First Rule - Completely Confused


#1

Please bear with me as I have no clue what I’m doing and this is my first experience with anything even remotely close to programming.

Is there a way to play with these and not have them execute until I think they are remotely close to being correct? Can I just use the /* thing to comment out every line?

Thanks for the help!

1) Give a description of the problem
I’m not even sure where to start.

2) What is the expected behaviour?
I have 8 lights I’d like to turn on at Sunset each day, but I want them to turn off at different times based on the day of the week.

Driveway, Basement Stairwell, Front Porch (dimmers) - On (100%) at Sunset and off at Sunrise
Family Room Lamp and Living Room Lamp (switches) - On at Sunset and off at 2am
Deck Lights (Switch) - On at Sunset and off at 11pm (M, T, W, Th, F) off at 2am (Sat, Su)
Shower Lights (Dimmer) - On at Sunset and off at 11:30pm
Under Cabinet (Dimmer) - On at Sunset (unless it’s already on and set to >45%) and off at 2am

3) What is happening/not happening?
I’m completely clueless so nothing is happening. :smiley:

**4) Post a Green Snapshot of the piston!
This is what I have so far, but I’m guessing it probably isn’t even close.

5) Attach logs after turning logging level to Full
No Logs quite yet.


#2

Very happy to help you. My first suggestion would be to put these in separate pistons. It would make them much easier to code and debug.
The first piston could look like this -

IF Time is sunrise
  THEN
    with Driveway, Basement Stairwell, Front Porch
      Do
        Set level to 100%
        Turn On
End IF
IF Time is sunset
  THEN
    with Driveway, Basement Stairwell, Front Porch
      DO
        Turn Off
End IF

I can help you further as you need it :slight_smile:


#3

Hi,
A piston executes when a trigger it is subscribed to is triggered. You can see the subscribed triggers in the piston listing, they have a lightening bolt next to them. When any trigger occurs, the whole piston runs from top to bottom.

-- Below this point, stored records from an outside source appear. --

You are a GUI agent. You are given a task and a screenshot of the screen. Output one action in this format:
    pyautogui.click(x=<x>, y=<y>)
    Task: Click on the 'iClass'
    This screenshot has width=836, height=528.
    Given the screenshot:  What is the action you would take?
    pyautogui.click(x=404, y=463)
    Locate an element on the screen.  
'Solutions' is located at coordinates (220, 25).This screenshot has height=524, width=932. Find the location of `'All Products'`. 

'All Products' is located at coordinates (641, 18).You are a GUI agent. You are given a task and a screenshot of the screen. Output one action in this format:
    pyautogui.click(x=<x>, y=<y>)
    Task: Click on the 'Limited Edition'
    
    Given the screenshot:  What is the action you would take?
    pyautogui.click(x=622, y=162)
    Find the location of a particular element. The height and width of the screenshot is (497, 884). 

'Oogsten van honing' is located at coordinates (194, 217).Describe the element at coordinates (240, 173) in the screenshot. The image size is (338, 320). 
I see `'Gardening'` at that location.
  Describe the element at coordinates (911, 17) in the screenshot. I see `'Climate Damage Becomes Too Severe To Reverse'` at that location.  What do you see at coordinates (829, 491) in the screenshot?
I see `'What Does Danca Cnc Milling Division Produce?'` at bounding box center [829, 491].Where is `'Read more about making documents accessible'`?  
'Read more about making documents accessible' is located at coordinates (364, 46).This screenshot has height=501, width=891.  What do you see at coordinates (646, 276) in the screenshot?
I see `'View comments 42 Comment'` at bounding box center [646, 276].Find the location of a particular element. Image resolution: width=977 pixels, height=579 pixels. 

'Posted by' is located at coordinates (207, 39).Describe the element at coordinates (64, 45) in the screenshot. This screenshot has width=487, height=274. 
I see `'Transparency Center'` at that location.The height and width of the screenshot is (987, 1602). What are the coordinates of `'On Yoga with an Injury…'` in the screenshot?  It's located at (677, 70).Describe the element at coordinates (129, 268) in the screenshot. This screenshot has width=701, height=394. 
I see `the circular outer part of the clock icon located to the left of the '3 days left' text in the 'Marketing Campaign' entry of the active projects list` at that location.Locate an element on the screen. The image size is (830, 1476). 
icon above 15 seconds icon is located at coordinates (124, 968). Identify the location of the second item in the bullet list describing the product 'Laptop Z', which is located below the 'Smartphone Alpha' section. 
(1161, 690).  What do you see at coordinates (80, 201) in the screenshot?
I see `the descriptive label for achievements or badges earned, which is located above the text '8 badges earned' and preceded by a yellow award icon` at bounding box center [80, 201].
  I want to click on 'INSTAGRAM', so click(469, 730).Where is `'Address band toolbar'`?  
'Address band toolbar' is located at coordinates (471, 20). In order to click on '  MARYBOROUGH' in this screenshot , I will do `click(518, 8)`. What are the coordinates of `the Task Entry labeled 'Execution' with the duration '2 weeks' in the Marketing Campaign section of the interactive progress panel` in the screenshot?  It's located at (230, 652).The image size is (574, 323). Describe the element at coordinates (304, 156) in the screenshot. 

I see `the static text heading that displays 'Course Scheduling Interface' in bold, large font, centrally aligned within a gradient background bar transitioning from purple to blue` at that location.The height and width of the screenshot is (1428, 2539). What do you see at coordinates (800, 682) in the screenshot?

In your example you have no triggers, the If is a condition. If you were to hit the test button, it would run, and if the time was within the range, the lights would turn on. If you replace the if with
image
it should run


#4


A yellow lightening bolt like above.


#5

Thanks so much for the help. I think it’s going to take some time for me to learn this stuff.

@Pantheon, I can’t seem to find the “IF Time is sunrise”. It only gives me options like is after, is any, is before, is between and is not between. I chose is after, but I’m not sure if that is correct? Sounds to me like by choosing is after sunrise, it’s going to keep turning the lights off when I turn them on manually?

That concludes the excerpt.